Hacker News new | ask | show | jobs
by eitally 4026 days ago
You make valid points, but the way you couch them comes across as being from someone who doesn't directly have manufacturing experience. I do, and have worked in electronics manufacturing my whole career (15 years). My company is based in the US (San Jose) but the two largest campuses are in Mexico & China, each of which contains >10,000 employees.

Yes, making electronics in the US would cost more, but you'd be surprised at what "cost" is most important to corporations when making those kinds of decisions. Depending what is being built, time to market & location of profit/revenue can be more critical than labor cost. At this point, Chinese wages in the first mover cities of Shenzhen/Guangzhou and Shanghai/Hangzhou/Kunshan have increased to the point of being noncompetitive with other regional options (Malaysia, Vietnam, Bangladesh), but because the Chinese domestic market is so huge, many companies are just relocating to cheaper places like Dalian, Fujian or Chengdu. Having the entire supply chain in one country is hugely compelling.
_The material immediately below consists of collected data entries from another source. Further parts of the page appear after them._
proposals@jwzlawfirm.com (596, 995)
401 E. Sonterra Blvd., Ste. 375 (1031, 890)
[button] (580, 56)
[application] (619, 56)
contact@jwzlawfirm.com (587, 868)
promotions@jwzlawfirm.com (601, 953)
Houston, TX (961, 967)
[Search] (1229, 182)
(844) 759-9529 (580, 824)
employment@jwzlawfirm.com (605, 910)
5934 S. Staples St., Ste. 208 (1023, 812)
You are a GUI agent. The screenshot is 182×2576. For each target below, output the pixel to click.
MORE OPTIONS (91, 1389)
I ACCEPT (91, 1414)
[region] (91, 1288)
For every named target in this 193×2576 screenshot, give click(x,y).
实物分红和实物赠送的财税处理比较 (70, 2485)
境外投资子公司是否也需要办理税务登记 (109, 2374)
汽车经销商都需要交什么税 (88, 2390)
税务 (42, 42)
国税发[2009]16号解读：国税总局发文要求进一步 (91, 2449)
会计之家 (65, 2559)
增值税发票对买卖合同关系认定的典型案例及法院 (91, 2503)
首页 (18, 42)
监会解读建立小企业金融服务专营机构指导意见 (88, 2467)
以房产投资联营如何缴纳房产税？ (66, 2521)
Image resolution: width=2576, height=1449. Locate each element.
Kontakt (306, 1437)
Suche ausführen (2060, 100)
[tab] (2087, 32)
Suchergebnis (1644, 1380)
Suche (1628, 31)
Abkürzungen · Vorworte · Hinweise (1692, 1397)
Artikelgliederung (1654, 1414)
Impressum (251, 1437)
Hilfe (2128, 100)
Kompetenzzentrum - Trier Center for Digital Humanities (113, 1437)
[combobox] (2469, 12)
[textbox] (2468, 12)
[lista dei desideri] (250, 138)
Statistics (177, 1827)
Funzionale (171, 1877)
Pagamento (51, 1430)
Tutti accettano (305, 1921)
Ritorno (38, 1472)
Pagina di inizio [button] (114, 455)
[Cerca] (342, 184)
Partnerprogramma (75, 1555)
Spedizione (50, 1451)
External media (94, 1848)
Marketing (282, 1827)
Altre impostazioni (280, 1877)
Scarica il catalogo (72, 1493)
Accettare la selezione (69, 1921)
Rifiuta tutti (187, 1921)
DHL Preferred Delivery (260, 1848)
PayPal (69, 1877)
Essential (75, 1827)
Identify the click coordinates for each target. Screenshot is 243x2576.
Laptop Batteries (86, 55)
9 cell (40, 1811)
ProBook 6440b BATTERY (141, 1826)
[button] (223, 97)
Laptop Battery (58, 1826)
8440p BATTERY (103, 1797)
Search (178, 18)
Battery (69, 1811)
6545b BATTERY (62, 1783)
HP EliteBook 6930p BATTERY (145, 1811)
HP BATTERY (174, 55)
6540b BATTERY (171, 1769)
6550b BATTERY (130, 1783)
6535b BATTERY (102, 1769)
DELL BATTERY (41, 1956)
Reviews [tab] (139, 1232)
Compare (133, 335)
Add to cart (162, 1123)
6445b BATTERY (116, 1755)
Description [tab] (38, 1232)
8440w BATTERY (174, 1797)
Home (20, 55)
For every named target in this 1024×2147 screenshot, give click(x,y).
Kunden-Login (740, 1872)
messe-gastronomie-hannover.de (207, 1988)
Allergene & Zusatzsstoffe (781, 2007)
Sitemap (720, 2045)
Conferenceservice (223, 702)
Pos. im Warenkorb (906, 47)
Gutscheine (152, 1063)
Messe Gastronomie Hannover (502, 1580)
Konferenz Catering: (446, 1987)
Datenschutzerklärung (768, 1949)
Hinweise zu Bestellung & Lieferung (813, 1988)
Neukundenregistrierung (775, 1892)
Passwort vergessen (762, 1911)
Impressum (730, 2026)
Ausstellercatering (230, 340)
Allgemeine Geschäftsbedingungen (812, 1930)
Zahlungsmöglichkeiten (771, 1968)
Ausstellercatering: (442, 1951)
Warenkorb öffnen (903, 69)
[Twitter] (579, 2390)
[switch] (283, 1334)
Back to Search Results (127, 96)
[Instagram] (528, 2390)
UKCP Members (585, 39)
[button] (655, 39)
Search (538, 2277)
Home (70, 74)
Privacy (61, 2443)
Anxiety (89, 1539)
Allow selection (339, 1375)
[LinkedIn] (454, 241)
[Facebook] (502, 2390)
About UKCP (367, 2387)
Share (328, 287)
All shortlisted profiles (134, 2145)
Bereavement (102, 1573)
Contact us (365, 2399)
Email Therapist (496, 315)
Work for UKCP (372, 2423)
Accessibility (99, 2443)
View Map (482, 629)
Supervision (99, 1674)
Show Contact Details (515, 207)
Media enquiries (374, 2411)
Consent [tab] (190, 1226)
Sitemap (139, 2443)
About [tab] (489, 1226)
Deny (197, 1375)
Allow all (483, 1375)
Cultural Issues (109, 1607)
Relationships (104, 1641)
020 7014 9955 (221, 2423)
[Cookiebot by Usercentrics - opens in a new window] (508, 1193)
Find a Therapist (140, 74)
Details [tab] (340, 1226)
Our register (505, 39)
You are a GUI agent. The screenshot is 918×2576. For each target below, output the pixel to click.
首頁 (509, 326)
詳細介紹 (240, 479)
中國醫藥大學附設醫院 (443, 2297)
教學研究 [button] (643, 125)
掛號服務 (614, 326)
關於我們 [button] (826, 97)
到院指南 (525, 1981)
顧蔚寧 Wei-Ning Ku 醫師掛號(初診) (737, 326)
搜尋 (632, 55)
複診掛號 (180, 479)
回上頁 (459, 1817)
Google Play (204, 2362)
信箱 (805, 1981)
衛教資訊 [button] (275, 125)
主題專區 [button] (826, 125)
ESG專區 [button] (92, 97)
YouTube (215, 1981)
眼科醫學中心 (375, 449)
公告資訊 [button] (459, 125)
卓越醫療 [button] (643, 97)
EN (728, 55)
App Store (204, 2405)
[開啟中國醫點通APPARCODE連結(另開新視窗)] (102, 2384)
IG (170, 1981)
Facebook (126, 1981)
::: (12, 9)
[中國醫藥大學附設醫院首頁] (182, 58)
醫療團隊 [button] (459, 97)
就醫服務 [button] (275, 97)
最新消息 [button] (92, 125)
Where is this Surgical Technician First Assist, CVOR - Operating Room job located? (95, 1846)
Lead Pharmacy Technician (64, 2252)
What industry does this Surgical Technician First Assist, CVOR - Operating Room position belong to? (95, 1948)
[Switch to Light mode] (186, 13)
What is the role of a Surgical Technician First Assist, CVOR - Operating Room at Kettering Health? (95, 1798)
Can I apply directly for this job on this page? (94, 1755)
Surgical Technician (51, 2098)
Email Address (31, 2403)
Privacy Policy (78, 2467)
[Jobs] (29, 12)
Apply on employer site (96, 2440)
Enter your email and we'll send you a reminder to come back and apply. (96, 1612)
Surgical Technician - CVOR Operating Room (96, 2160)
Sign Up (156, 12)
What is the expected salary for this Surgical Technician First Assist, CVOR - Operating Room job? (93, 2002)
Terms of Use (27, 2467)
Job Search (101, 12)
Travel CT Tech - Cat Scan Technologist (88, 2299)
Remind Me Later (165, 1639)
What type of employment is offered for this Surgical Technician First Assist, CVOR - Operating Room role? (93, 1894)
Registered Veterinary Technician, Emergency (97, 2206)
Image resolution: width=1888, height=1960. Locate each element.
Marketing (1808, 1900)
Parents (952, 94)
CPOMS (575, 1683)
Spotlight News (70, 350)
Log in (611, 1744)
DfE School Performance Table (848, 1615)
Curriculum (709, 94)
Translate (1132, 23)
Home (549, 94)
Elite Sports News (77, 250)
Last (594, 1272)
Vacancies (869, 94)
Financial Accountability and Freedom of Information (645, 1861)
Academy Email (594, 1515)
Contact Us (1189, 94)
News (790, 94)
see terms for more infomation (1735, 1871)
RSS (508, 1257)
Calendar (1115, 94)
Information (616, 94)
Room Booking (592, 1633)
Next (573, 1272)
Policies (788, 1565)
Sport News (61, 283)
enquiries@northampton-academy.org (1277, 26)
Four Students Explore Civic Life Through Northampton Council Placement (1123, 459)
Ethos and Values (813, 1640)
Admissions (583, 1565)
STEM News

Factory labor in the US, even in high skill, high tech manufacturing, is still typically <$15/hr, with starting pay closer to $10/hr in many places. It doesn't make a bit of sense to build things like mops & brooms here, nor does it make sense to build extremely low margin electronics (like many consumer goods), but the manufacturing economy in the US is actually thriving now. It just happens that it's lately been high margin, complex stuff, military equipment, and a few other select types of goods.

US corporate taxes are too high, but the EPA isn't strong enough (in my backyard, just look at how Duke Energy got away with throwing coal ash into a local river for yeeaaaarrs). Most electronics factories produce nearly 0 CO2 emissions anyway. That's mostly limited to heavy industry & raw materials refining. State governments make stupid decisions, too, like offering short term tax breaks for companies to invest in factories there, but with no consideration for what happens when the company leaves immediately after the tax incentives disappear. Again in my backyard (North Carolina), we lead the nation in solar farm investment in 2014 ... but it was 80% due to tax incentives and 20% due to Apple & Google building data centers here.

I don't think the problem is NIMBY politics in most cases. The problem is short sighted politicians and greedy consumers.